Transcribe the items below verbatim, covering only the part that opens with the line containing "Task: Accept the" and closes with the line containing "tap(616, 74)", both lines included.

--- begin INPUT MATERIAL ---

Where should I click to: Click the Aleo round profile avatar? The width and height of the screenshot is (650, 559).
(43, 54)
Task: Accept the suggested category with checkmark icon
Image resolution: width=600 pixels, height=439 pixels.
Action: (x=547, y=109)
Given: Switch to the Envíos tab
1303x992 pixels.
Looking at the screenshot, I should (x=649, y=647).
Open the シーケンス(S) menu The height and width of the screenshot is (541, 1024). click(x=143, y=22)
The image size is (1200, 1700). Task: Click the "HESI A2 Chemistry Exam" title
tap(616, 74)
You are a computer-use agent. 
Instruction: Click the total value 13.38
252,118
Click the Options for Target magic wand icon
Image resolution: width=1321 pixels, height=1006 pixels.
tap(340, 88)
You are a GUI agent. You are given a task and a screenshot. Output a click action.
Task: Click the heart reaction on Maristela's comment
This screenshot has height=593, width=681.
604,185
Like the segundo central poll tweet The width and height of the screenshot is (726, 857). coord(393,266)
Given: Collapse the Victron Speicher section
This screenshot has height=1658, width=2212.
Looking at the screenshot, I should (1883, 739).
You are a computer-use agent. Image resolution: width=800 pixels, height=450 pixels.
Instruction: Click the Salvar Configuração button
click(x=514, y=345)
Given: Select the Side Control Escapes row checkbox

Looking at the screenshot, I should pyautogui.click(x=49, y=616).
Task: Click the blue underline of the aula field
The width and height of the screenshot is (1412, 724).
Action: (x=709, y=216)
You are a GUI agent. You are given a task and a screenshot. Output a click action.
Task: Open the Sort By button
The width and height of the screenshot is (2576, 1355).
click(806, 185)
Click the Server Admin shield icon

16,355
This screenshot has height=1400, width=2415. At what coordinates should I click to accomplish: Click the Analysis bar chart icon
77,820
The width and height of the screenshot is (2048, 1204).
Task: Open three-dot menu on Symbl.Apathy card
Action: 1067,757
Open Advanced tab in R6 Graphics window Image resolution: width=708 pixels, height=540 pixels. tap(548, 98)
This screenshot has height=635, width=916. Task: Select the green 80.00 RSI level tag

--- end INPUT MATERIAL ---

**FULL OUTPUT**
Task: Accept the suggested category with checkmark icon
Image resolution: width=600 pixels, height=439 pixels.
Action: (x=547, y=109)
Given: Switch to the Envíos tab
1303x992 pixels.
Looking at the screenshot, I should (x=649, y=647).
Open the シーケンス(S) menu The height and width of the screenshot is (541, 1024). click(x=143, y=22)
The image size is (1200, 1700). Task: Click the "HESI A2 Chemistry Exam" title
tap(616, 74)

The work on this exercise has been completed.